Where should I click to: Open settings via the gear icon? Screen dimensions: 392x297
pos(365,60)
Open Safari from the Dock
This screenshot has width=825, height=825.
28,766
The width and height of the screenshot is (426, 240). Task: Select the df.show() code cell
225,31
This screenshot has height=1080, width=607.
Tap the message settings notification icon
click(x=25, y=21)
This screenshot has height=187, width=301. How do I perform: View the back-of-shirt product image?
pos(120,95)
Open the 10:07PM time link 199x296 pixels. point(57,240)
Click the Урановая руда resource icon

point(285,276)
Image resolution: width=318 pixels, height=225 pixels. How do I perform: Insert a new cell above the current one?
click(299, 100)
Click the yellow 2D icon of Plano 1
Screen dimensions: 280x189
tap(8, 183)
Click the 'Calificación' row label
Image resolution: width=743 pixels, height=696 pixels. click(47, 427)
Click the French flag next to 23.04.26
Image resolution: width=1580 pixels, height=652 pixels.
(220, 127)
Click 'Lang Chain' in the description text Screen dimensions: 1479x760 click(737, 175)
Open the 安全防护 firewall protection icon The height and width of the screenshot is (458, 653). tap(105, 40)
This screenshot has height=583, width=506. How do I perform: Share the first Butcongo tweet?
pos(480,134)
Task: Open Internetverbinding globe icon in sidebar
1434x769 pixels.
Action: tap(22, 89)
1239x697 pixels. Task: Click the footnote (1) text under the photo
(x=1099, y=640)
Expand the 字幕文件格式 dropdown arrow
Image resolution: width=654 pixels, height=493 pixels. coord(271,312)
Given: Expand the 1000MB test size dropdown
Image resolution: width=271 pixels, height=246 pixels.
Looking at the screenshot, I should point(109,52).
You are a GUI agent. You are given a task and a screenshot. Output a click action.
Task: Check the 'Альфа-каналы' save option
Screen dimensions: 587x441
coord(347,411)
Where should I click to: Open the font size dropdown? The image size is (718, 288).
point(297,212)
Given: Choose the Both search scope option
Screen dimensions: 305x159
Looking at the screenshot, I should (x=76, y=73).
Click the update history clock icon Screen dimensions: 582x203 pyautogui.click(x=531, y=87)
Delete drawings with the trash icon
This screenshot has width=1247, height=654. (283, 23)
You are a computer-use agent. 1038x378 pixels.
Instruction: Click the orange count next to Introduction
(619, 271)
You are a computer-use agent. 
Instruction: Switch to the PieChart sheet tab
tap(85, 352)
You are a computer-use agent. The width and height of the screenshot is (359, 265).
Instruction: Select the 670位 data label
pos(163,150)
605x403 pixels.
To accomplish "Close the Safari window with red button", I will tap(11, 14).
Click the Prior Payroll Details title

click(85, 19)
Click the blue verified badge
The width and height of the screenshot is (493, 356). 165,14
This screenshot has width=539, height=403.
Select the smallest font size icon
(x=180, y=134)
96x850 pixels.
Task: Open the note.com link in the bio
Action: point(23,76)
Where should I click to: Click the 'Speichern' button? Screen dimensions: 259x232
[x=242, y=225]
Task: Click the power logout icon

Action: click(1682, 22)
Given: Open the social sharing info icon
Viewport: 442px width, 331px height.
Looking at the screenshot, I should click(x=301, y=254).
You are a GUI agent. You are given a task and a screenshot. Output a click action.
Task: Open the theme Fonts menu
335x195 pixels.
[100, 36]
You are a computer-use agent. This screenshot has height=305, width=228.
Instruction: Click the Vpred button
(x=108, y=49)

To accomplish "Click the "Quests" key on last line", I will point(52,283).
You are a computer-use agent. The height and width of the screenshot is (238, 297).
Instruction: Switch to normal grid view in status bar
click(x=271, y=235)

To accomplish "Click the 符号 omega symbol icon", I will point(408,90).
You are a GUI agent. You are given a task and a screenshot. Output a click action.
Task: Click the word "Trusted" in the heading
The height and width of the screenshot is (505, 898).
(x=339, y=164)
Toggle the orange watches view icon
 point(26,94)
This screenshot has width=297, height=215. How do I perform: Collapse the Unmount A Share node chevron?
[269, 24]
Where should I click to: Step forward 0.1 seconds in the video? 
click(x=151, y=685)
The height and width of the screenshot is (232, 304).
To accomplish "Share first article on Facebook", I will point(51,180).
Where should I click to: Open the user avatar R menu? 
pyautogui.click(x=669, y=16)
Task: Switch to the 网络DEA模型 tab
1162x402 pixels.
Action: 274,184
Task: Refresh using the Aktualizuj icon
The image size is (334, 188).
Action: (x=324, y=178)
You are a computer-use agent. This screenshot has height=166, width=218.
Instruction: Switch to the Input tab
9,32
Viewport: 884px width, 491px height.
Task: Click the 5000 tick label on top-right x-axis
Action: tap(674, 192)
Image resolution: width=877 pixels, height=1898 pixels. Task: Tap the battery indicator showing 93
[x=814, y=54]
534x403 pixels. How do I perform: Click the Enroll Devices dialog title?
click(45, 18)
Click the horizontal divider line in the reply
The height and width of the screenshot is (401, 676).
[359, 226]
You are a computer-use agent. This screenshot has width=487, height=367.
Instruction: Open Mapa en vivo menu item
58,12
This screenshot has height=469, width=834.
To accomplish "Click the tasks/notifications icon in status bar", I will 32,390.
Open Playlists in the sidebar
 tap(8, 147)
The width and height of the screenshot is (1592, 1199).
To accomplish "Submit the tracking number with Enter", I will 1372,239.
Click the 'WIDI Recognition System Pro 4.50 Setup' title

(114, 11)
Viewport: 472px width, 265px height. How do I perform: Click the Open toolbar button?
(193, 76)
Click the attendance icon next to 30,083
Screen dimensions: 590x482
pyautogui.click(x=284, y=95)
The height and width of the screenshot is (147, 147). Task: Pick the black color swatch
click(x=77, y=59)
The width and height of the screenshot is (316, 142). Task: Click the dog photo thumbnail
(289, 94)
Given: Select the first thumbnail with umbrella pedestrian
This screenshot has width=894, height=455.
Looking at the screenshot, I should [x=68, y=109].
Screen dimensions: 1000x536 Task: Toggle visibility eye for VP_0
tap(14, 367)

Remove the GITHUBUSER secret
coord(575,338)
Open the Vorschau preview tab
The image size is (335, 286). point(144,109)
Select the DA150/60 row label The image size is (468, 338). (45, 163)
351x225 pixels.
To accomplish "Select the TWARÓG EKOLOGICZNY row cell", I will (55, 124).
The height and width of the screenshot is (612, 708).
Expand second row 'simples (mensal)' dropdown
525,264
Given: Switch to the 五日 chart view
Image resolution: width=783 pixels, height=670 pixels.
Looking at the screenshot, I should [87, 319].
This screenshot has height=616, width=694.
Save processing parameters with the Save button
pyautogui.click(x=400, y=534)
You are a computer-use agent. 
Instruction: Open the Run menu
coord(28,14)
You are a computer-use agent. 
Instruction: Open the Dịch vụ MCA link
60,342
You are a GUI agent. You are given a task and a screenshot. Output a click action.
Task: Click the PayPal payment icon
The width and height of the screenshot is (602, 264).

· · · · · · ·

EXERCISE BRIEF: The exact wording of every entry above should be written out again.

RESULT OF THE EXERCISE:
Where should I click to: Open settings via the gear icon? Screen dimensions: 392x297
pos(365,60)
Open Safari from the Dock
This screenshot has width=825, height=825.
28,766
The width and height of the screenshot is (426, 240). Task: Select the df.show() code cell
225,31
This screenshot has height=1080, width=607.
Tap the message settings notification icon
click(x=25, y=21)
This screenshot has height=187, width=301. How do I perform: View the back-of-shirt product image?
pos(120,95)
Open the 10:07PM time link 199x296 pixels. point(57,240)
Click the Урановая руда resource icon

point(285,276)
Image resolution: width=318 pixels, height=225 pixels. How do I perform: Insert a new cell above the current one?
click(299, 100)
Click the yellow 2D icon of Plano 1
Screen dimensions: 280x189
tap(8, 183)
Click the 'Calificación' row label
Image resolution: width=743 pixels, height=696 pixels. click(47, 427)
Click the French flag next to 23.04.26
Image resolution: width=1580 pixels, height=652 pixels.
(220, 127)
Click 'Lang Chain' in the description text Screen dimensions: 1479x760 click(737, 175)
Open the 安全防护 firewall protection icon The height and width of the screenshot is (458, 653). tap(105, 40)
This screenshot has height=583, width=506. How do I perform: Share the first Butcongo tweet?
pos(480,134)
Task: Open Internetverbinding globe icon in sidebar
1434x769 pixels.
Action: tap(22, 89)
1239x697 pixels. Task: Click the footnote (1) text under the photo
(x=1099, y=640)
Expand the 字幕文件格式 dropdown arrow
Image resolution: width=654 pixels, height=493 pixels. coord(271,312)
Given: Expand the 1000MB test size dropdown
Image resolution: width=271 pixels, height=246 pixels.
Looking at the screenshot, I should point(109,52).
You are a GUI agent. You are given a task and a screenshot. Output a click action.
Task: Check the 'Альфа-каналы' save option
Screen dimensions: 587x441
coord(347,411)
Where should I click to: Open the font size dropdown? The image size is (718, 288).
point(297,212)
Given: Choose the Both search scope option
Screen dimensions: 305x159
Looking at the screenshot, I should (x=76, y=73).
Click the update history clock icon Screen dimensions: 582x203 pyautogui.click(x=531, y=87)
Delete drawings with the trash icon
This screenshot has width=1247, height=654. (283, 23)
You are a computer-use agent. 1038x378 pixels.
Instruction: Click the orange count next to Introduction
(619, 271)
You are a computer-use agent. 
Instruction: Switch to the PieChart sheet tab
tap(85, 352)
You are a computer-use agent. The width and height of the screenshot is (359, 265).
Instruction: Select the 670位 data label
pos(163,150)
605x403 pixels.
To accomplish "Close the Safari window with red button", I will tap(11, 14).
Click the Prior Payroll Details title

click(85, 19)
Click the blue verified badge
The width and height of the screenshot is (493, 356). 165,14
This screenshot has width=539, height=403.
Select the smallest font size icon
(x=180, y=134)
96x850 pixels.
Task: Open the note.com link in the bio
Action: point(23,76)
Where should I click to: Click the 'Speichern' button? Screen dimensions: 259x232
[x=242, y=225]
Task: Click the power logout icon

Action: click(1682, 22)
Given: Open the social sharing info icon
Viewport: 442px width, 331px height.
Looking at the screenshot, I should click(x=301, y=254).
You are a GUI agent. You are given a task and a screenshot. Output a click action.
Task: Open the theme Fonts menu
335x195 pixels.
[100, 36]
You are a computer-use agent. This screenshot has height=305, width=228.
Instruction: Click the Vpred button
(x=108, y=49)

To accomplish "Click the "Quests" key on last line", I will point(52,283).
You are a computer-use agent. The height and width of the screenshot is (238, 297).
Instruction: Switch to normal grid view in status bar
click(x=271, y=235)

To accomplish "Click the 符号 omega symbol icon", I will point(408,90).
You are a GUI agent. You are given a task and a screenshot. Output a click action.
Task: Click the word "Trusted" in the heading
The height and width of the screenshot is (505, 898).
(x=339, y=164)
Toggle the orange watches view icon
 point(26,94)
This screenshot has width=297, height=215. How do I perform: Collapse the Unmount A Share node chevron?
[269, 24]
Where should I click to: Step forward 0.1 seconds in the video? 
click(x=151, y=685)
The height and width of the screenshot is (232, 304).
To accomplish "Share first article on Facebook", I will point(51,180).
Where should I click to: Open the user avatar R menu? 
pyautogui.click(x=669, y=16)
Task: Switch to the 网络DEA模型 tab
1162x402 pixels.
Action: 274,184
Task: Refresh using the Aktualizuj icon
The image size is (334, 188).
Action: (x=324, y=178)
You are a computer-use agent. This screenshot has height=166, width=218.
Instruction: Switch to the Input tab
9,32
Viewport: 884px width, 491px height.
Task: Click the 5000 tick label on top-right x-axis
Action: tap(674, 192)
Image resolution: width=877 pixels, height=1898 pixels. Task: Tap the battery indicator showing 93
[x=814, y=54]
534x403 pixels. How do I perform: Click the Enroll Devices dialog title?
click(45, 18)
Click the horizontal divider line in the reply
The height and width of the screenshot is (401, 676).
[359, 226]
You are a computer-use agent. This screenshot has width=487, height=367.
Instruction: Open Mapa en vivo menu item
58,12
This screenshot has height=469, width=834.
To accomplish "Click the tasks/notifications icon in status bar", I will 32,390.
Open Playlists in the sidebar
 tap(8, 147)
The width and height of the screenshot is (1592, 1199).
To accomplish "Submit the tracking number with Enter", I will 1372,239.
Click the 'WIDI Recognition System Pro 4.50 Setup' title

(114, 11)
Viewport: 472px width, 265px height. How do I perform: Click the Open toolbar button?
(193, 76)
Click the attendance icon next to 30,083
Screen dimensions: 590x482
pyautogui.click(x=284, y=95)
The height and width of the screenshot is (147, 147). Task: Pick the black color swatch
click(x=77, y=59)
The width and height of the screenshot is (316, 142). Task: Click the dog photo thumbnail
(289, 94)
Given: Select the first thumbnail with umbrella pedestrian
This screenshot has width=894, height=455.
Looking at the screenshot, I should [x=68, y=109].
Screen dimensions: 1000x536 Task: Toggle visibility eye for VP_0
tap(14, 367)

Remove the GITHUBUSER secret
coord(575,338)
Open the Vorschau preview tab
The image size is (335, 286). point(144,109)
Select the DA150/60 row label The image size is (468, 338). (45, 163)
351x225 pixels.
To accomplish "Select the TWARÓG EKOLOGICZNY row cell", I will (55, 124).
The height and width of the screenshot is (612, 708).
Expand second row 'simples (mensal)' dropdown
525,264
Given: Switch to the 五日 chart view
Image resolution: width=783 pixels, height=670 pixels.
Looking at the screenshot, I should [87, 319].
This screenshot has height=616, width=694.
Save processing parameters with the Save button
pyautogui.click(x=400, y=534)
You are a computer-use agent. 
Instruction: Open the Run menu
coord(28,14)
You are a computer-use agent. 
Instruction: Open the Dịch vụ MCA link
60,342
You are a GUI agent. You are given a task and a screenshot. Output a click action.
Task: Click the PayPal payment icon
The width and height of the screenshot is (602, 264).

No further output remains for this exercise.